A note about the polls: as another one who lived in Taiwan (yes, Taipei, though I roomed with a dude from Kaohsiung, who was pretty green): Supporting the status quo does not mean supporting independence. Among virtually all supporters of the status quo, they support maintaining it until reunification is in their best interests.
That is, once mainland China catches up to them economically, and the human rights/democracy situation in mainland China improves to the points they aren't worried anymore, then they get a sweet reunification package, and reunify on (mostly) their terms. May take another generation, but time is overwhelmingly on China's side for this one. Most young Taiwanese- even in the south- speak Mandarin over Taiwanese. In Taipei, most people can't even speak Taiwanese (except to swear). Even in homes that speak Taiwanese, Mandarin is the language of school instruction, and as Mainland China's influence grows in Chinese pop culture, the next generation thinks of themselves as "Chinese" rather than "Taiwanese." Hell, even my Taiwanese roommate was happy to refer to himself as "Chinese" (in the cultural, linguistic, and ethnic sense; Huaren, Hanzu, etc).
Taiwan is complicated, but the GP was right when he said a majority of Taiwanese favored reunification. It's just that the majority favor it much, much later, not now. Noone in the Taiwanese government, or really noone other than a few extreme "nationalists", advocate for Taiwanese independence or consider it a realistic possibility. It's more or less an accepted fact- but "hey, no rush, let's wait til we get something really nice out of it, and have guarantees from a Chinese government we can trust".
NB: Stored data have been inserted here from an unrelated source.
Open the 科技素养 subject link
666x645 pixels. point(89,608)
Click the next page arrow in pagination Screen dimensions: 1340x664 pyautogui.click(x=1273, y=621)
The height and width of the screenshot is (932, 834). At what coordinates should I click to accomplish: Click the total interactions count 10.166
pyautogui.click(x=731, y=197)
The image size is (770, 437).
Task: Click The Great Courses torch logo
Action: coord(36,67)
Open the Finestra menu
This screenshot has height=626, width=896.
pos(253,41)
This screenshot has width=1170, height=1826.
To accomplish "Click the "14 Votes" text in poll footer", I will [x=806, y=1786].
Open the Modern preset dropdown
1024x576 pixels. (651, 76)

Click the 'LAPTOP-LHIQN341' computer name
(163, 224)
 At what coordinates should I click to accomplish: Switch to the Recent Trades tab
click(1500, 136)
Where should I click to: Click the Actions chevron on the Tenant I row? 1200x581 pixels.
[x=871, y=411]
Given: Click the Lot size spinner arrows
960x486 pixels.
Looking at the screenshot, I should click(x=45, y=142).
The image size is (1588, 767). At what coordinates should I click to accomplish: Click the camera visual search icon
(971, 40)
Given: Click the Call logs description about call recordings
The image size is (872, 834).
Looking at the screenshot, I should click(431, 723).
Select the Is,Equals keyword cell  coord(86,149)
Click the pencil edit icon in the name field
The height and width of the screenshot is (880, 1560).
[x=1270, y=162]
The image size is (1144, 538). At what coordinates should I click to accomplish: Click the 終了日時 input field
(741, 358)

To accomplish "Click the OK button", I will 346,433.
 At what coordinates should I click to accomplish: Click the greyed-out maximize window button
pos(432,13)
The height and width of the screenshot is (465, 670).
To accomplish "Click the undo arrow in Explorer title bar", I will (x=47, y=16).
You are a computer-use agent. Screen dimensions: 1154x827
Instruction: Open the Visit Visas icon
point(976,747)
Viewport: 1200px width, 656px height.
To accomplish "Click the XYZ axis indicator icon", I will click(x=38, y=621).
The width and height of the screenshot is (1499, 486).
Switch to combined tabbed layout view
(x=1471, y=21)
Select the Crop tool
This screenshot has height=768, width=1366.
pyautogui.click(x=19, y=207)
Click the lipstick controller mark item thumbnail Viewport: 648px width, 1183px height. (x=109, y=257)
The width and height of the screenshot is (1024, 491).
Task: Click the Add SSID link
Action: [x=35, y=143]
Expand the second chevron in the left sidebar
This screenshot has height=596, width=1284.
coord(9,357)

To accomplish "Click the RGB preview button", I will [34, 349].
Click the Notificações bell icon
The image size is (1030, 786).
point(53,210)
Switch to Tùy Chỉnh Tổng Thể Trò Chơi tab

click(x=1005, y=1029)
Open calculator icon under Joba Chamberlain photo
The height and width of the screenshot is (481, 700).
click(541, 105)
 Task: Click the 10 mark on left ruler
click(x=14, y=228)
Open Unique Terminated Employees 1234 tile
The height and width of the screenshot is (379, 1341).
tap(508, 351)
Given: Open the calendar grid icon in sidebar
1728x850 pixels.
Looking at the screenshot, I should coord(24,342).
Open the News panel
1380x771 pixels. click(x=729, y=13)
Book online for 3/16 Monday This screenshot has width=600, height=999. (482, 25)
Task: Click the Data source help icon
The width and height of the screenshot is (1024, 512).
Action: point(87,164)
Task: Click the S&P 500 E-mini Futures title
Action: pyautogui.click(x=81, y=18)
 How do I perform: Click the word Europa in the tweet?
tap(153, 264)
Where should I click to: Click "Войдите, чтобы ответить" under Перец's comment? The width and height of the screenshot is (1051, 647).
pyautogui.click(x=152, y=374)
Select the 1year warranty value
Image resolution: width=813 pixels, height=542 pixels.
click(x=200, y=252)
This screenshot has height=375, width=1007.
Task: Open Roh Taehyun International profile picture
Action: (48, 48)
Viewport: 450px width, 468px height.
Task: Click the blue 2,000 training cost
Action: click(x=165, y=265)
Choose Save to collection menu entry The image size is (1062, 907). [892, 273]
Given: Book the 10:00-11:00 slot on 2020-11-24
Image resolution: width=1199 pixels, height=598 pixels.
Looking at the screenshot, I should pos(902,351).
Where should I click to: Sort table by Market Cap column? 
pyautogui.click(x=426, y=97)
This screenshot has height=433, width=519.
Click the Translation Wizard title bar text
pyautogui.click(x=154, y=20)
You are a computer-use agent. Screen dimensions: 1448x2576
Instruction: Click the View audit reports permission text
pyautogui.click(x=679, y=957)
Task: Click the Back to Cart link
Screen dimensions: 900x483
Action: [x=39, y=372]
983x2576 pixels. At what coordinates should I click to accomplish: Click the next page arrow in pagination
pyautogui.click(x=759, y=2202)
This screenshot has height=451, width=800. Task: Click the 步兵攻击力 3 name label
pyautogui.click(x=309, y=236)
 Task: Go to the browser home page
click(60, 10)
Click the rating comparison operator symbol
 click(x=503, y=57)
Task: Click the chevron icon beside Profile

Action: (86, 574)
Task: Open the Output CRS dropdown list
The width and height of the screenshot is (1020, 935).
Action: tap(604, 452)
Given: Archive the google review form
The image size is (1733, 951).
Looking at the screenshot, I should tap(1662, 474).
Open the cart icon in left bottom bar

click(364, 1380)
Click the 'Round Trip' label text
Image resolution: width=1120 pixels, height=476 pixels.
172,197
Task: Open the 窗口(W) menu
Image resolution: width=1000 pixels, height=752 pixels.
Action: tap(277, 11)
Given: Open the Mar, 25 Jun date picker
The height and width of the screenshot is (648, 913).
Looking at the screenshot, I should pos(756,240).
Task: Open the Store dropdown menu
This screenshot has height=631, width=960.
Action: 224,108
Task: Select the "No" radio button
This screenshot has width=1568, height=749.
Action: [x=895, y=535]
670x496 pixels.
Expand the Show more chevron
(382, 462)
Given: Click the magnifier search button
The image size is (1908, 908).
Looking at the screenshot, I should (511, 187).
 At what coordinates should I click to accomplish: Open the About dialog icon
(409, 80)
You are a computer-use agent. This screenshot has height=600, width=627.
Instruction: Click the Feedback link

But yeah, most of the people who want "immediate" reunification are Waishengren who came with the Nationalists in 1949. And Taipei is hardly representative of the "Nanbu". But hey, it is still the economic, cultural, and political center of Taiwan. And it rocks; I recommend the best eel outside of Japan, a place called "Feiqianwu" in Zhongshan district, right up one of the little red light alleys. You've got to wait in line to get in, but damn, that stuff is goooood.